While GPT Image has superior instruction following, Dall-E3 consistently outperforms it in terms of creativity, artistry, inspiration and general visual story telling. As I am looking for expressive and highly creative visuals, Dall-E3 outperforms GPT Image every single time.

It’s as if GPT Image is much more grounded and biased for realism whereas Dall-E3 is much easier to instruct to create fantastical or dreamy images.

GPT Image takes a lot more explicit instruction to try and create similar to Dall-E3 images, but even then I have not been able to replicate Dall-E3’s artistry and visual expression despite many attempts.

For my use case, what would be ideal is a model that has the instruction following discipline of GPT Image, but creates the creative and expressive images that Dall-E3 does.

For now, I am sticking to Dall-E3 in my application.

Anyone else having similar experience or thoughts?


  • Dall-E3 images generated in Vivid mode with HD quality.
  • GPT Image images generated in High quality mode.
5 Likes

My first impressions were exactly like yours. However, after playing around with gpt-image-1, I came to realize that it is much more versatile than DALL-E-3. You can do stuff with gpt-image-1 that is impossible with DALL-E-3 - and vise-versa to some extent… Ideally, it would be nice if OpenAI could somehow combine the models, standardize the parameters.

Here are some examples I made:

Made with gpt-image-1. Looks like an old Disney (Walter Lantz) cartoon scene:

Here, I used two DALL-E-3 images and merged them with gpt-image-1.

“The Transformation of ManBearPig”

If OpenAI cannot combine the models, they must keep DALL-E-3.

The prompts OpenAI used were very “random happenstance” and open to interpretation.

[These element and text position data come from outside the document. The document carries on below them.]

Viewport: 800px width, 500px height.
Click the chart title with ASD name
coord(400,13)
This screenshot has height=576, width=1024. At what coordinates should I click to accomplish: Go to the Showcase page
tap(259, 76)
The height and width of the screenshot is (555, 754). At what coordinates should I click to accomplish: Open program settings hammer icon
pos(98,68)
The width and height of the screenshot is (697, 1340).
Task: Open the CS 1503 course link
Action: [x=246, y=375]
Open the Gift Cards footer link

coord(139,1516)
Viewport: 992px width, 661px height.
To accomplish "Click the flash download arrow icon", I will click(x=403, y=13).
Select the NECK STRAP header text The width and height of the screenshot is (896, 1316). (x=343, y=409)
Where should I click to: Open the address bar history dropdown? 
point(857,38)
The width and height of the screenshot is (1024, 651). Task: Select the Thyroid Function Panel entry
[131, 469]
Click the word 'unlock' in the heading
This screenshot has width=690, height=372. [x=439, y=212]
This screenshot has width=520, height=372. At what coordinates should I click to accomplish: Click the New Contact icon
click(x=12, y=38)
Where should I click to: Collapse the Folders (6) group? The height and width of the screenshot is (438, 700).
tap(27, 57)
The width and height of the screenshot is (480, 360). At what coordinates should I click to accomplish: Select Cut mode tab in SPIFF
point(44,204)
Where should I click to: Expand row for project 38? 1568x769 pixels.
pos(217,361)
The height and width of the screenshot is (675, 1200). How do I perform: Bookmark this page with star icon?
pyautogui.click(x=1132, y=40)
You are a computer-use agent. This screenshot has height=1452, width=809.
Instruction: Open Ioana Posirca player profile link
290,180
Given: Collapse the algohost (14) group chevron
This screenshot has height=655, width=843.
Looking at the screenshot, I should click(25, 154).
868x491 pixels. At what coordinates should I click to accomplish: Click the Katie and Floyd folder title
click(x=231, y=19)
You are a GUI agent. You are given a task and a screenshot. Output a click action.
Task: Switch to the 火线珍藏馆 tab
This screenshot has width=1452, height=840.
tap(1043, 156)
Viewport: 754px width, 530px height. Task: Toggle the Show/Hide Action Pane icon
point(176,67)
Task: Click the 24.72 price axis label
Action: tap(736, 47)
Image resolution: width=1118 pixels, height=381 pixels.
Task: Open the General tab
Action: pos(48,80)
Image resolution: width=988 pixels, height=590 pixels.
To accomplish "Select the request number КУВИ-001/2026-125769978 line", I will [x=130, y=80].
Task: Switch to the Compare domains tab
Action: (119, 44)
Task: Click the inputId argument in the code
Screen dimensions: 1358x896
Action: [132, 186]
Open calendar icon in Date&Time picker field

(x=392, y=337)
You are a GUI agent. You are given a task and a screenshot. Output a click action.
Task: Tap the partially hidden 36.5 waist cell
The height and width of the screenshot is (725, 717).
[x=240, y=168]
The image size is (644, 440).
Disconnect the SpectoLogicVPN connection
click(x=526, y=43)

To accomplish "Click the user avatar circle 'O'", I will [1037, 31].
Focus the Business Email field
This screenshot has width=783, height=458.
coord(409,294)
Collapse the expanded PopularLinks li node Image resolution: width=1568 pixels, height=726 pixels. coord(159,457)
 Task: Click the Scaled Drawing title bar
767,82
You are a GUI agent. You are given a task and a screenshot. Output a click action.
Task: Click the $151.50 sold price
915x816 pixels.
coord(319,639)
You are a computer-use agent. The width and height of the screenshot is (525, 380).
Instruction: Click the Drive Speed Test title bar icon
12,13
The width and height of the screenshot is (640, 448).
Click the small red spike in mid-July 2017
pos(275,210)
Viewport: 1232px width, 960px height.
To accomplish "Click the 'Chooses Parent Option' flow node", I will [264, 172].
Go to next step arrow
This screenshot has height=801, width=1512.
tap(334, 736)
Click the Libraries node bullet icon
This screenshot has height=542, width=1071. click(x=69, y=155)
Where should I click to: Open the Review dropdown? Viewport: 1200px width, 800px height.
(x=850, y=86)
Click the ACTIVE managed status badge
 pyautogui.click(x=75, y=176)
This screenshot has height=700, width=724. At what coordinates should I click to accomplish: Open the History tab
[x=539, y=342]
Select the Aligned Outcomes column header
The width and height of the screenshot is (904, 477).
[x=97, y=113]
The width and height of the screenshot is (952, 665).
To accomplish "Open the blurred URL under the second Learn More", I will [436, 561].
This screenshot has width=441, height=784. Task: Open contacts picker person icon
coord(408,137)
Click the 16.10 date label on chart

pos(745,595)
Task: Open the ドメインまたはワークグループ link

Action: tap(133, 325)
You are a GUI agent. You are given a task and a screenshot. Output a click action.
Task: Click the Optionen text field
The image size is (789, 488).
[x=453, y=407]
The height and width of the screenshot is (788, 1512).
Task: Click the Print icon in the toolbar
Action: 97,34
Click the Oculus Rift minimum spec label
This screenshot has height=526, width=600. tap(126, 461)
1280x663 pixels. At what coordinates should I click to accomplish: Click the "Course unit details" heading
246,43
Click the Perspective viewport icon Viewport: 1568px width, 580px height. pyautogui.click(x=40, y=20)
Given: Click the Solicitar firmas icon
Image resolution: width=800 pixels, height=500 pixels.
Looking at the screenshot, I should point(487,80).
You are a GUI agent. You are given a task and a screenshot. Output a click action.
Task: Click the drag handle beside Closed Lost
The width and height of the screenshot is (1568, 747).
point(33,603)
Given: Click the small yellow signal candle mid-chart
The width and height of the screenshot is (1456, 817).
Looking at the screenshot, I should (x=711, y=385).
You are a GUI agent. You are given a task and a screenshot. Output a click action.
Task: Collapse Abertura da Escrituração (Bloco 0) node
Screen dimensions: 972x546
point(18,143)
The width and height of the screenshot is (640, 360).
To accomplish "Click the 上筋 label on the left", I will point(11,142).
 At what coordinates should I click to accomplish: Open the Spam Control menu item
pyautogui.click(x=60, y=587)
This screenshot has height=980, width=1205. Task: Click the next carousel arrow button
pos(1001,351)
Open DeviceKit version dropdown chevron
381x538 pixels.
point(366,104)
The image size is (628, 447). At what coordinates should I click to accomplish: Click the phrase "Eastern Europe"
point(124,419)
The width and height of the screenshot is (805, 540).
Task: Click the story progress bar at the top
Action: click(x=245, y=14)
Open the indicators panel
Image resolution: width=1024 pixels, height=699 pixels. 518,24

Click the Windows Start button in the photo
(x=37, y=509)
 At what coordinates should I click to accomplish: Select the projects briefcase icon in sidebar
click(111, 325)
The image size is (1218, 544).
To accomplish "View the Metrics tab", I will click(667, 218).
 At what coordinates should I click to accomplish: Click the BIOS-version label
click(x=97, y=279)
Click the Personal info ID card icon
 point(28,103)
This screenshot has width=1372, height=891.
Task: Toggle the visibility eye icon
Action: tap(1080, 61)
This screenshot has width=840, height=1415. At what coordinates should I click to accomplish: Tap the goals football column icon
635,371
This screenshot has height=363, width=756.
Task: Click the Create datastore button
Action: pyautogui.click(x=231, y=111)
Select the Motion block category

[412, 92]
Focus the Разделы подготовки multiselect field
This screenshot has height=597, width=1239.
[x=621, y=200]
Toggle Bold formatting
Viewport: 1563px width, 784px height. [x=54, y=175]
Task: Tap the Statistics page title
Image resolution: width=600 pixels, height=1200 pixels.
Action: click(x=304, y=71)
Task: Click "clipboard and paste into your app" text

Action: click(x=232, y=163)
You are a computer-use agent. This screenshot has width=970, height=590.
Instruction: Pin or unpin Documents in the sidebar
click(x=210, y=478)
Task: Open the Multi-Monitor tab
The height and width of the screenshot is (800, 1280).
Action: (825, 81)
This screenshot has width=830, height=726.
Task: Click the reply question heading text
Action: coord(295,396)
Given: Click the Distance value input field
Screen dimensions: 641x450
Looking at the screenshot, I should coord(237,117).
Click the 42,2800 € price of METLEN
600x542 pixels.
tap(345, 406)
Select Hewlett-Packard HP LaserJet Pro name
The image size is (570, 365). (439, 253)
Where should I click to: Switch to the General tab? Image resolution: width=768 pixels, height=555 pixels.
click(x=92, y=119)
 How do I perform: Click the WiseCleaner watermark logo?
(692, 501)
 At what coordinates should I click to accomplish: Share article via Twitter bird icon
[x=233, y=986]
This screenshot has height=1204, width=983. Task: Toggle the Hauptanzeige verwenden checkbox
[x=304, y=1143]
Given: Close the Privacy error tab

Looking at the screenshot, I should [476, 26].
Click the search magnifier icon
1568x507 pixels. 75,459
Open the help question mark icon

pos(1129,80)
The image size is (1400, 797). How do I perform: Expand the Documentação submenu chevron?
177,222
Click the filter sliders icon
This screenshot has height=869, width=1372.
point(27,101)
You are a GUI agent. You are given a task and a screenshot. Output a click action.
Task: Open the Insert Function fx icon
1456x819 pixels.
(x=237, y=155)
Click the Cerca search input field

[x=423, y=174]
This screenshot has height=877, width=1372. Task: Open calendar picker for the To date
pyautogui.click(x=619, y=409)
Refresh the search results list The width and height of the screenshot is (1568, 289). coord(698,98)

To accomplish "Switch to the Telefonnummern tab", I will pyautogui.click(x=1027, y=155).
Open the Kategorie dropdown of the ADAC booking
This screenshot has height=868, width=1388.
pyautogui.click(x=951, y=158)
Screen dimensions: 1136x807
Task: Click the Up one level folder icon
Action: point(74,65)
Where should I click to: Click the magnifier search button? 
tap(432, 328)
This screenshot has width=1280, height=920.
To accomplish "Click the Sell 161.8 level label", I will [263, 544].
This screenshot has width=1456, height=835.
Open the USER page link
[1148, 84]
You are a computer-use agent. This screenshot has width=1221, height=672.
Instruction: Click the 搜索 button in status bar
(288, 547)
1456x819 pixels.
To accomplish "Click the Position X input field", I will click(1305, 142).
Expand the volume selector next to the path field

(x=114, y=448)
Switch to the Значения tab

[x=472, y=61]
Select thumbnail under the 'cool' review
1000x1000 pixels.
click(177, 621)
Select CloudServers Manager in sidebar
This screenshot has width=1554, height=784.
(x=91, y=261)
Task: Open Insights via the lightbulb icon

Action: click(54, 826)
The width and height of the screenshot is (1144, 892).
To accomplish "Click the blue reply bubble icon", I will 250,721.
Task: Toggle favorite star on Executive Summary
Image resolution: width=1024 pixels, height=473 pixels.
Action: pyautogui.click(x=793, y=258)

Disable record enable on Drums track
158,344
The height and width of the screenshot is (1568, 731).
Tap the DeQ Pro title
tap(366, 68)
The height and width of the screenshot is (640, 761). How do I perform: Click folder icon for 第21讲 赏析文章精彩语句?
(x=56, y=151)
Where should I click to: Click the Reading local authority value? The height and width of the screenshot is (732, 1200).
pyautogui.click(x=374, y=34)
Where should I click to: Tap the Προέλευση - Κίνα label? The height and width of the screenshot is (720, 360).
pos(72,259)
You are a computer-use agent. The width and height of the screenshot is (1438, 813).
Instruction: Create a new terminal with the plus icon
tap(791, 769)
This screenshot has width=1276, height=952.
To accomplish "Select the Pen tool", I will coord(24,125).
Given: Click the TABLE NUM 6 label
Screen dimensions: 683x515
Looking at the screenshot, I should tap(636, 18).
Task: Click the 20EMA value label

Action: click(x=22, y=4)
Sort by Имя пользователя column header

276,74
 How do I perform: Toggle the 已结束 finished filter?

Photo or cartoon, art or no: not specified. Did potato kings get their thrones in the blog? No. Were plural “kings” delivered there? No.

DALL-E 3 is good at filling in the gaps or going in a random direction, but ChatGPT now needs to know what it is you want. With DALL-E, you could send a collection of maths expressions and get a wild fantasy image; with ChatGPT’s gpt-4o image maker, you might get the formula put in a plain picture.

I have ChatGPT itself write several paragraphs of describing all that needs to be depicted before it invokes the image creation tool. You can tell it to hold that back until you like its own “creativity” add.

Here’s two more sentences added to “potato kingdom”, emulating the style of what the blog showed. And with everything described in the prompt there now, with just open interpretation of “overseeing” a potato kingdom.

So this forum topic can be taken more as advice: neither AI image maker will read your mind to give you what you actually want, nor are they perfect at delivering.

Perhaps the prompting will have to be changed? I liked the result I got.

Thanks, can you share the updated prompt that got you the better result with GPT Image?

I broadly agree with the points you are making, but I have not find a reliable way to emulate Dall-E3’s “Vivid” style in GPT Image yet. Any tips are welcome!

1 Like

Was this the same prompt as before or did you tweak it for GPT Image?

1 Like

The image’s hover text here is the first input to the ChatGPT session.

Custom instructions compels the AI to write multiple paragraphs about the ideal depiction embracing and fulfilling the idea, before then automatically sending to the image_gen recipient.

Does anybody know where I can try creating Dall-E3 images? when I search for Dall-E3 the page says ‘Try in ChatGPT’. If that’s the case how do I differentiate between Dall-E3 images and ChatGPT images? Thx.